Cada edición del MWC sirve de termómetro para medir el ritmo de la innovación global y nos abre una ventana a lo que vendrá. Una vez alejados de los focos y la atención mediática, lo que permanece son las grandes líneas estratégicas y el compás de una hoja de ruta. El 2026 no va de robots bailarines ni de pantallas plegables ultrafinas, sino de los temas que realmente preocupan a las empresas que desarrollan y consumen tecnología: la eficiencia, la soberanía y la viabilidad técnica.
El tema estrella es, sin duda, la inteligencia artificial. Si nos dieran un euro cada vez que oímos "Agentic AI", probablemente no nos haría falta volver a la oficina. Pero cuando las luces se apagan, percibimos una angustia real: cómo aterrizamos esta tecnología, cómo la aplicamos y cómo la ponemos al servicio de los negocios.
Ya no hablamos de chatbots que escriben correos, sino de agentes autónomos que toman decisiones operativas y ejecutan tareas complejas. Esta es una herramienta clave para la reindustrialización del territorio, que nos permitirá optimizar el consumo de energía en tiempo real o predecir problemas en las cadenas de suministro antes de que sucedan. Pero la pregunta del millón es: ¿cómo lo conseguimos? ¿Cómo modernizamos la infraestructura, cómo hacemos que la IA pueda “ver” todos los datos necesarios para que pueda tomar estas decisiones? ¿Cómo hacemos que estas soluciones sean asequibles, gestionables y útiles para nuestra realidad sectorial? Este es el gran tema escondido: la eficiencia operativa. Mientras los gigantes tecnológicos nos venden modelos universales, el tejido industrial busca soluciones soberanas y específicas.
"Mientras los gigantes tecnológicos nos venden modelos universales, el tejido industrial busca soluciones soberanas y específicas"
Esta necesidad de aterrizaje tecnológico nos lleva a una conclusión estratégica: en un mercado global, la solución para la competitividad catalana es más local que nunca. Ya no nos hace falta mirar exclusivamente a Silicon Valley para encontrar respuestas; tenemos soluciones de km 0, desde las empresas que llenaron el 4YFN hasta centros de investigación como i2CAT
Aquí es donde nuestro papel como nodo de validación tecnológica se vuelve crítico, actuando como el puente entre la experimentación, la validación y la puesta en marcha.

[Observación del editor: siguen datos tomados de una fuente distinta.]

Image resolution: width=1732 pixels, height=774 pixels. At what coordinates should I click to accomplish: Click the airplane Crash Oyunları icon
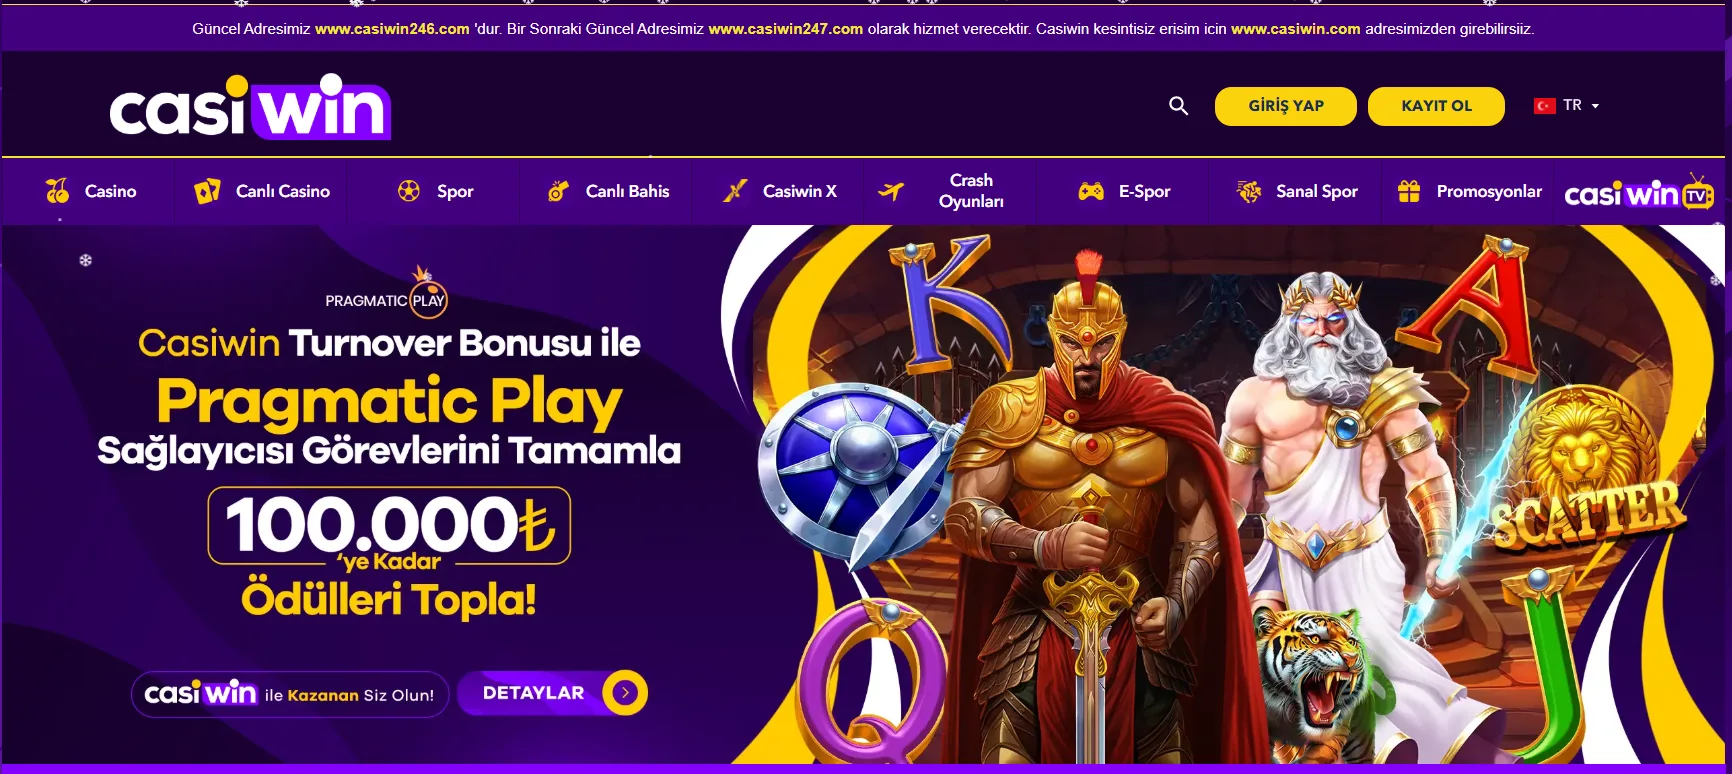891,191
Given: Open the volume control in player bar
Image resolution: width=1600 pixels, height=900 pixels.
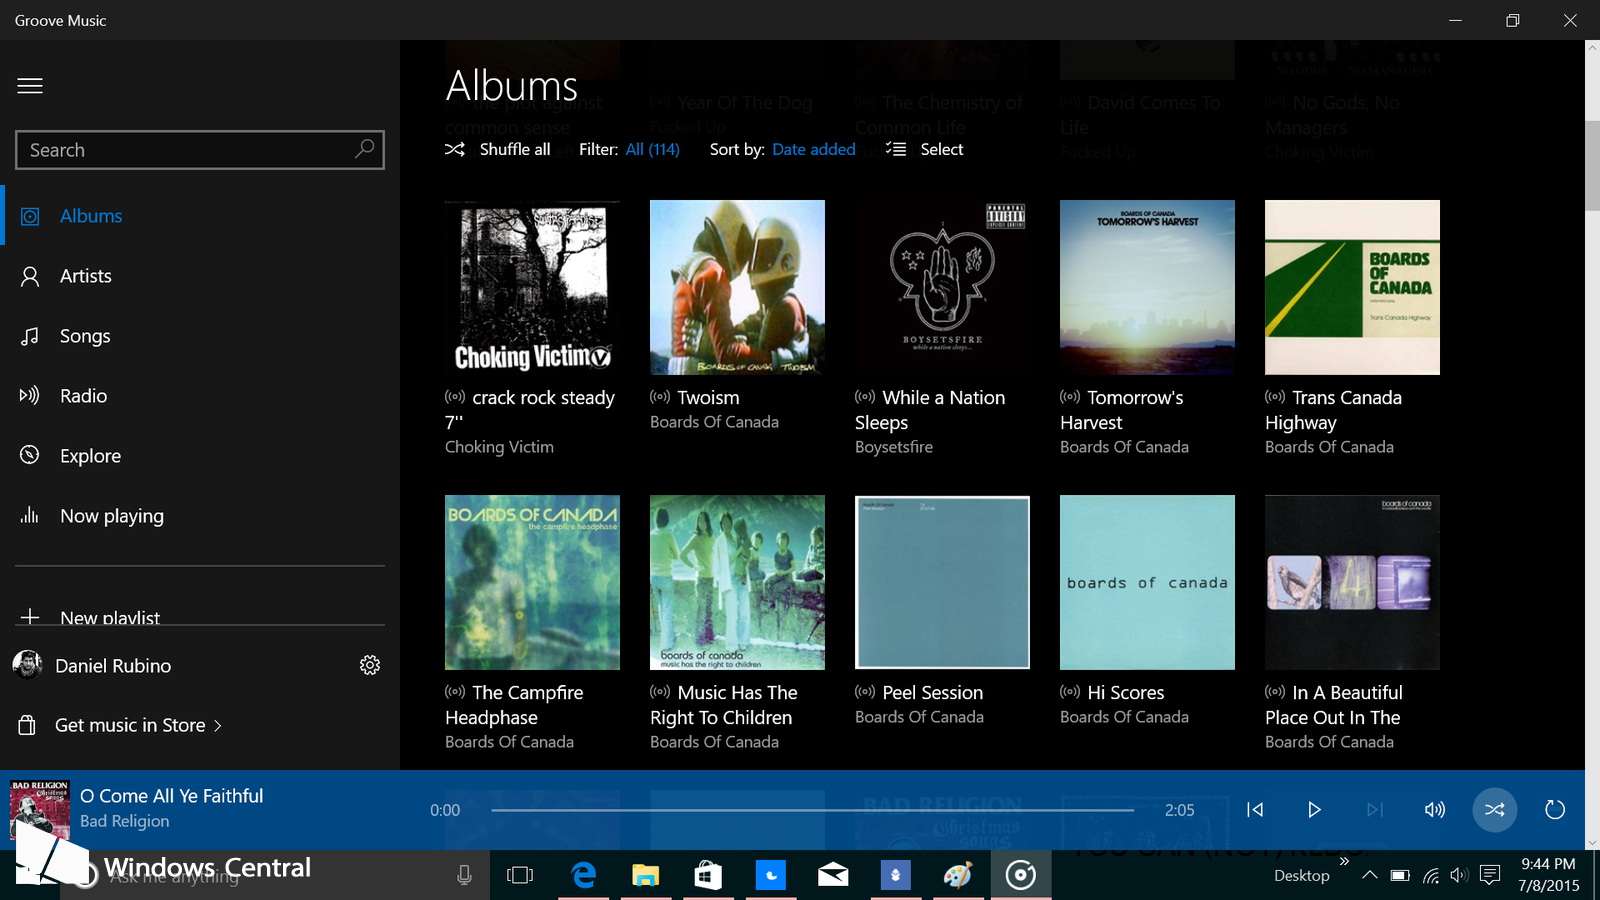Looking at the screenshot, I should pyautogui.click(x=1435, y=810).
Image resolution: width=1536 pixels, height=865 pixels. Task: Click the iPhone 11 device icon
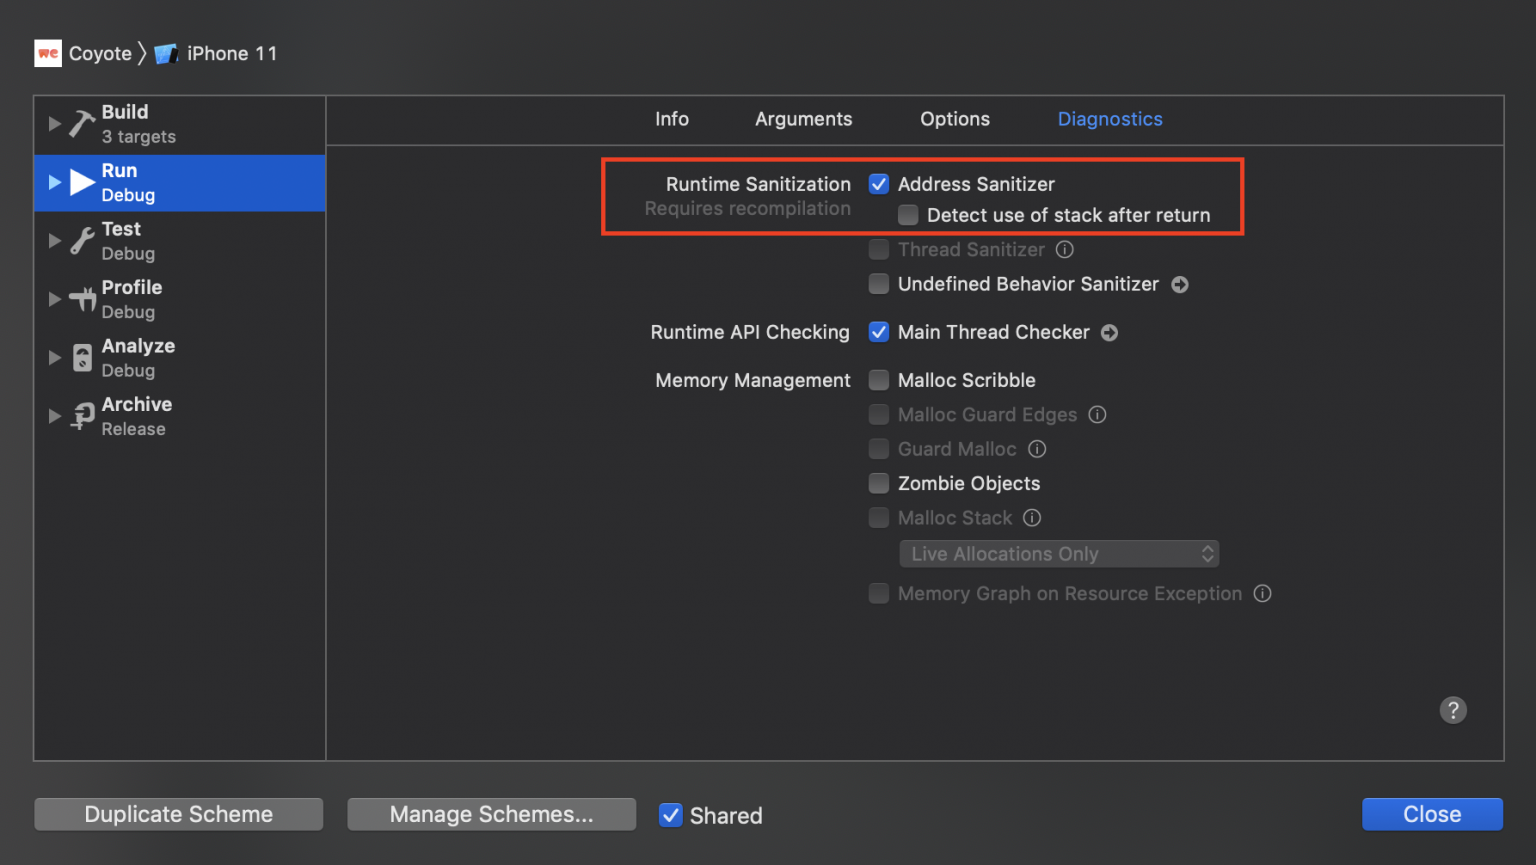[166, 53]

Nuestro objetivo es garantizar que la innovación no sea un salto al vacío, sino una inversión segura y de futuro, y lo hacemos proveyendo la arquitectura digital para que nuestra industria pueda adoptar soluciones de proximidad con total confianza.
Más allá de la IA, este año está demostrando ser un punto de inflexión en el mundo de las comunicaciones: el futuro de la conectividad es multitecnológico. Estamos poniendo las bases para un cambio de paradigma donde las redes híbridas serán la nueva realidad: nodos terrestres, nodos satelitales, computación en el edge y en el cloud, todo ello operando como un solo sistema adaptativo.
El ámbito espacial ha irrumpido definitivamente como un elemento fundamental de la infraestructura de conectividad. Conceptos como las redes no terrestres (NTN) ya impregnan el discurso tecnológico global y nuestro satélite 6GStarLab es el ejemplo perfecto: el espacio ya no es un invitado exótico, sino que es una tecnología habilitadora. Una tecnología que nos debe garantizar que un sensor en un polígono de Reus o un camión circulando por la plana de Lleida nunca pierdan su alma digital. Es parte de una hoja de ruta que contribuye a la resiliencia del territorio.
"Estamos sentando las bases para un cambio de paradigma donde las redes híbridas serán la nueva realidad: nodos terrestres, nodos satelitales, computación en el 'edge' y en el 'cloud'"
Finalmente, no nos podemos olvidar de la cuántica, que ha dejado de ser una promesa en el ámbito de la investigación para colarse de lleno en las agendas estratégicas. Es una tendencia silenciosa, pero implacable que vuelve a mirar hacia el espacio porque, para viajar grandes distancias, la cuántica necesita hacerlo por satélite.
Todo ello es la materialización no solo de lo que estamos observando, sino de lo que estamos construyendo día a día con nuestra investigación: el futuro pasa por la convergencia tecnológica. La cuántica, la inteligencia artificial y las infraestructuras terrestres y espaciales están pasando de ser primos lejanos a hermanos para construir una conectividad que requerirá la colaboración de todos. No hablamos solo de disciplinas, sino también de actores: desde administraciones y universidades hasta la industria. En última instancia, es un recordatorio de que la relevancia de nuestro ecosistema dependerá de quién tiene la capacidad técnica para validar y garantizar que la tecnología realmente funcione y genere valor cada día del año.